Every record below, from first to last: print it exactly as shown.

========================================

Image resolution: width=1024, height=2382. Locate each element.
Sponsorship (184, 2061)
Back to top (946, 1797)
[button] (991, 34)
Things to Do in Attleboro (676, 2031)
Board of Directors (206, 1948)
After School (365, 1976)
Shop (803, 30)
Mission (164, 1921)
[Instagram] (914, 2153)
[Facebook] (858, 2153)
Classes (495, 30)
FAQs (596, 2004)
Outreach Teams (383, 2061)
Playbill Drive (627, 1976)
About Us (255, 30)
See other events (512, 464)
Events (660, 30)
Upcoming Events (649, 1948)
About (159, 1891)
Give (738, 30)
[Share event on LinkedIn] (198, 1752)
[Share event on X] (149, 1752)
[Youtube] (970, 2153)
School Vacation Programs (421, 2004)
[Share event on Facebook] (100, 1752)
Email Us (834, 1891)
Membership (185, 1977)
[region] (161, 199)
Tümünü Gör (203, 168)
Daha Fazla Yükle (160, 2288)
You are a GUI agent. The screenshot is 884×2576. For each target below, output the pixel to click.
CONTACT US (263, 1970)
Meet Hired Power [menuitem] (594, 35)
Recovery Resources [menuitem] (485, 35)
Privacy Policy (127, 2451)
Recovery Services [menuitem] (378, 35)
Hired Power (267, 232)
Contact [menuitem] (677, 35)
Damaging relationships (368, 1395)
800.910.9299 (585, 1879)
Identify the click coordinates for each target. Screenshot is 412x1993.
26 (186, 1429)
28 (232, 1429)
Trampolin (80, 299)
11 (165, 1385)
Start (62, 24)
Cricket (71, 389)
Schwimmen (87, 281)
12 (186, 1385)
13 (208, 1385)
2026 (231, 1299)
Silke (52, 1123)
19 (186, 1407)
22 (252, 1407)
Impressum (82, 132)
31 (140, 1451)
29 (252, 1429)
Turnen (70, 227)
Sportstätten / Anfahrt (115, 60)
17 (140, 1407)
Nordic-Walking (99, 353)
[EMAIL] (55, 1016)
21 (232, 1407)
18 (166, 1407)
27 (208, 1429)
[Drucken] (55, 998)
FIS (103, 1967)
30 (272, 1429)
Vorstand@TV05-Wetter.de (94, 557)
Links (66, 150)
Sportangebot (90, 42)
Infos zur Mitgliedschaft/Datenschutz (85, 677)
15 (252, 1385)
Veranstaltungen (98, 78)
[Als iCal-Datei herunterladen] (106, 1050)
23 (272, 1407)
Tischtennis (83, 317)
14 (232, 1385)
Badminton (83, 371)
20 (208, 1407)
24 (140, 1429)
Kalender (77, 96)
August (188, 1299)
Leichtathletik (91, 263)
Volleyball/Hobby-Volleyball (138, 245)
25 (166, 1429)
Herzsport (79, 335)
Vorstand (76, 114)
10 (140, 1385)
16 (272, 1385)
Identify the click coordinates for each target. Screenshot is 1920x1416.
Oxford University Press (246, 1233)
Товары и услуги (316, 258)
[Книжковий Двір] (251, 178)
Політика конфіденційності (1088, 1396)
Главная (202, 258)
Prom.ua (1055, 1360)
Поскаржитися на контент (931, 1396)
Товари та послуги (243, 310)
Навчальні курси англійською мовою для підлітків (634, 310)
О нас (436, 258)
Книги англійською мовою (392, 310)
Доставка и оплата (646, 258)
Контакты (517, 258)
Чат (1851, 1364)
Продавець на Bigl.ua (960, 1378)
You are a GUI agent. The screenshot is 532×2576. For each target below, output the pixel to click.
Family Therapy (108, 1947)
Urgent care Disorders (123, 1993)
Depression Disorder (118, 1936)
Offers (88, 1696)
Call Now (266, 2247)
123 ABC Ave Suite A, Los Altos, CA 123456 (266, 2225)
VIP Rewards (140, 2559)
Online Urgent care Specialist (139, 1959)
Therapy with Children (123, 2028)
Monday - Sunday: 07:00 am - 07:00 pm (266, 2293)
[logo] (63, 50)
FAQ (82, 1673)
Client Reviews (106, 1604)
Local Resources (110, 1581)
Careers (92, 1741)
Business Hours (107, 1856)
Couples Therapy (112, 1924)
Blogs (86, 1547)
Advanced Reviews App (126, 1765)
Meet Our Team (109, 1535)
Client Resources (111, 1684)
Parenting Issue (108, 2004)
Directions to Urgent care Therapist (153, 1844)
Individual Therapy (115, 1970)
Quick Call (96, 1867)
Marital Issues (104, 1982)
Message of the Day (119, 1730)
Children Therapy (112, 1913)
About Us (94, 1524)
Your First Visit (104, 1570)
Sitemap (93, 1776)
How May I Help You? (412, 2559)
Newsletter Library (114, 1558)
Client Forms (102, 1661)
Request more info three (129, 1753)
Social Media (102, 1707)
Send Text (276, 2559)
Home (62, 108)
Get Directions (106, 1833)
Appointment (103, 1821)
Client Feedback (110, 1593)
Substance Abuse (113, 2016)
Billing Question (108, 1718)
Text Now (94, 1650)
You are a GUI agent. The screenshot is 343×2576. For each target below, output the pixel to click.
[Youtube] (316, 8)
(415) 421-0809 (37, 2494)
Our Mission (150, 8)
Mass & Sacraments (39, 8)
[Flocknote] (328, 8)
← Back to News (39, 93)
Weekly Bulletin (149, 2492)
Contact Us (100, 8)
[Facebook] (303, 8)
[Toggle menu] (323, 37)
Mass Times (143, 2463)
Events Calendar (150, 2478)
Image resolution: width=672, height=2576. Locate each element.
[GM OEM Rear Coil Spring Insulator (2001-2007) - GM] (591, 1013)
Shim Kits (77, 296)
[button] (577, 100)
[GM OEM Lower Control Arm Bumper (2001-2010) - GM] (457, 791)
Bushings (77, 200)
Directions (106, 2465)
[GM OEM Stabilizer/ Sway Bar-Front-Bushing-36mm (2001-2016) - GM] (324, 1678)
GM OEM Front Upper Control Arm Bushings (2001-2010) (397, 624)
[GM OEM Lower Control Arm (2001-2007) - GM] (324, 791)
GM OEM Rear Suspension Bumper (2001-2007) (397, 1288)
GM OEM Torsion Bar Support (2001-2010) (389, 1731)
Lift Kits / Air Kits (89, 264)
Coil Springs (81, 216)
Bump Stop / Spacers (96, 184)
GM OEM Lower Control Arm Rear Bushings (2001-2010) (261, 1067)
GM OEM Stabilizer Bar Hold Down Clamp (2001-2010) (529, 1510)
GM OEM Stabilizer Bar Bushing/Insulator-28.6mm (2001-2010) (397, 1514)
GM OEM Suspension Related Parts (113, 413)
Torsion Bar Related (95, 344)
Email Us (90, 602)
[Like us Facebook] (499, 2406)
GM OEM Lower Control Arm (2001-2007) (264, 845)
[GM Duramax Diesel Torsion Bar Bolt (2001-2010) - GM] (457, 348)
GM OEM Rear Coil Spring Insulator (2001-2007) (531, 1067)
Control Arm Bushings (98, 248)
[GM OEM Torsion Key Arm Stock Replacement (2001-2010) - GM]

========================================

§ **Reply to the task**:
Image resolution: width=1024, height=2382. Locate each element.
Sponsorship (184, 2061)
Back to top (946, 1797)
[button] (991, 34)
Things to Do in Attleboro (676, 2031)
Board of Directors (206, 1948)
After School (365, 1976)
Shop (803, 30)
Mission (164, 1921)
[Instagram] (914, 2153)
[Facebook] (858, 2153)
Classes (495, 30)
FAQs (596, 2004)
Outreach Teams (383, 2061)
Playbill Drive (627, 1976)
About Us (255, 30)
See other events (512, 464)
Events (660, 30)
Upcoming Events (649, 1948)
About (159, 1891)
Give (738, 30)
[Share event on LinkedIn] (198, 1752)
[Share event on X] (149, 1752)
[Youtube] (970, 2153)
School Vacation Programs (421, 2004)
[Share event on Facebook] (100, 1752)
Email Us (834, 1891)
Membership (185, 1977)
[region] (161, 199)
Tümünü Gör (203, 168)
Daha Fazla Yükle (160, 2288)
You are a GUI agent. The screenshot is 884×2576. For each target below, output the pixel to click.
CONTACT US (263, 1970)
Meet Hired Power [menuitem] (594, 35)
Recovery Resources [menuitem] (485, 35)
Privacy Policy (127, 2451)
Recovery Services [menuitem] (378, 35)
Hired Power (267, 232)
Contact [menuitem] (677, 35)
Damaging relationships (368, 1395)
800.910.9299 (585, 1879)
Identify the click coordinates for each target. Screenshot is 412x1993.
26 (186, 1429)
28 (232, 1429)
Trampolin (80, 299)
11 (165, 1385)
Start (62, 24)
Cricket (71, 389)
Schwimmen (87, 281)
12 (186, 1385)
13 (208, 1385)
2026 (231, 1299)
Silke (52, 1123)
19 (186, 1407)
22 (252, 1407)
Impressum (82, 132)
31 (140, 1451)
29 (252, 1429)
Turnen (70, 227)
Sportstätten / Anfahrt (115, 60)
17 (140, 1407)
Nordic-Walking (99, 353)
[EMAIL] (55, 1016)
21 (232, 1407)
18 (166, 1407)
27 (208, 1429)
[Drucken] (55, 998)
FIS (103, 1967)
30 (272, 1429)
Vorstand@TV05-Wetter.de (94, 557)
Links (66, 150)
Sportangebot (90, 42)
Infos zur Mitgliedschaft/Datenschutz (85, 677)
15 (252, 1385)
Veranstaltungen (98, 78)
[Als iCal-Datei herunterladen] (106, 1050)
23 (272, 1407)
Tischtennis (83, 317)
14 (232, 1385)
Badminton (83, 371)
20 (208, 1407)
24 (140, 1429)
Kalender (77, 96)
August (188, 1299)
Leichtathletik (91, 263)
Volleyball/Hobby-Volleyball (138, 245)
25 (166, 1429)
Herzsport (79, 335)
Vorstand (76, 114)
10 (140, 1385)
16 (272, 1385)
Identify the click coordinates for each target. Screenshot is 1920x1416.
Oxford University Press (246, 1233)
Товары и услуги (316, 258)
[Книжковий Двір] (251, 178)
Політика конфіденційності (1088, 1396)
Главная (202, 258)
Prom.ua (1055, 1360)
Поскаржитися на контент (931, 1396)
Товари та послуги (243, 310)
Навчальні курси англійською мовою для підлітків (634, 310)
О нас (436, 258)
Книги англійською мовою (392, 310)
Доставка и оплата (646, 258)
Контакты (517, 258)
Чат (1851, 1364)
Продавець на Bigl.ua (960, 1378)
You are a GUI agent. The screenshot is 532×2576. For each target below, output the pixel to click.
Family Therapy (108, 1947)
Urgent care Disorders (123, 1993)
Depression Disorder (118, 1936)
Offers (88, 1696)
Call Now (266, 2247)
123 ABC Ave Suite A, Los Altos, CA 123456 (266, 2225)
VIP Rewards (140, 2559)
Online Urgent care Specialist (139, 1959)
Therapy with Children (123, 2028)
Monday - Sunday: 07:00 am - 07:00 pm (266, 2293)
[logo] (63, 50)
FAQ (82, 1673)
Client Reviews (106, 1604)
Local Resources (110, 1581)
Careers (92, 1741)
Business Hours (107, 1856)
Couples Therapy (112, 1924)
Blogs (86, 1547)
Advanced Reviews App (126, 1765)
Meet Our Team (109, 1535)
Client Resources (111, 1684)
Parenting Issue (108, 2004)
Directions to Urgent care Therapist (153, 1844)
Individual Therapy (115, 1970)
Quick Call (96, 1867)
Marital Issues (104, 1982)
Message of the Day (119, 1730)
Children Therapy (112, 1913)
About Us (94, 1524)
Your First Visit (104, 1570)
Sitemap (93, 1776)
How May I Help You? (412, 2559)
Newsletter Library (114, 1558)
Client Forms (102, 1661)
Request more info three (129, 1753)
Social Media (102, 1707)
Send Text (276, 2559)
Home (62, 108)
Get Directions (106, 1833)
Appointment (103, 1821)
Client Feedback (110, 1593)
Substance Abuse (113, 2016)
Billing Question (108, 1718)
Text Now (94, 1650)
You are a GUI agent. The screenshot is 343×2576. For each target below, output the pixel to click.
[Youtube] (316, 8)
(415) 421-0809 (37, 2494)
Our Mission (150, 8)
Mass & Sacraments (39, 8)
[Flocknote] (328, 8)
← Back to News (39, 93)
Weekly Bulletin (149, 2492)
Contact Us (100, 8)
[Facebook] (303, 8)
[Toggle menu] (323, 37)
Mass Times (143, 2463)
Events Calendar (150, 2478)
Image resolution: width=672, height=2576. Locate each element.
[GM OEM Rear Coil Spring Insulator (2001-2007) - GM] (591, 1013)
Shim Kits (77, 296)
[button] (577, 100)
[GM OEM Lower Control Arm Bumper (2001-2010) - GM] (457, 791)
Bushings (77, 200)
Directions (106, 2465)
[GM OEM Stabilizer/ Sway Bar-Front-Bushing-36mm (2001-2016) - GM] (324, 1678)
GM OEM Front Upper Control Arm Bushings (2001-2010) (397, 624)
[GM OEM Lower Control Arm (2001-2007) - GM] (324, 791)
GM OEM Rear Suspension Bumper (2001-2007) (397, 1288)
GM OEM Torsion Bar Support (2001-2010) (389, 1731)
Lift Kits / Air Kits (89, 264)
Coil Springs (81, 216)
Bump Stop / Spacers (96, 184)
GM OEM Lower Control Arm Rear Bushings (2001-2010) (261, 1067)
GM OEM Stabilizer Bar Hold Down Clamp (2001-2010) (529, 1510)
GM OEM Stabilizer Bar Bushing/Insulator-28.6mm (2001-2010) (397, 1514)
GM OEM Suspension Related Parts (113, 413)
Torsion Bar Related (95, 344)
Email Us (90, 602)
[Like us Facebook] (499, 2406)
GM OEM Lower Control Arm (2001-2007) (264, 845)
[GM Duramax Diesel Torsion Bar Bolt (2001-2010) - GM] (457, 348)
GM OEM Rear Coil Spring Insulator (2001-2007) (531, 1067)
Control Arm Bushings (98, 248)
[GM OEM Torsion Key Arm Stock Replacement (2001-2010) - GM]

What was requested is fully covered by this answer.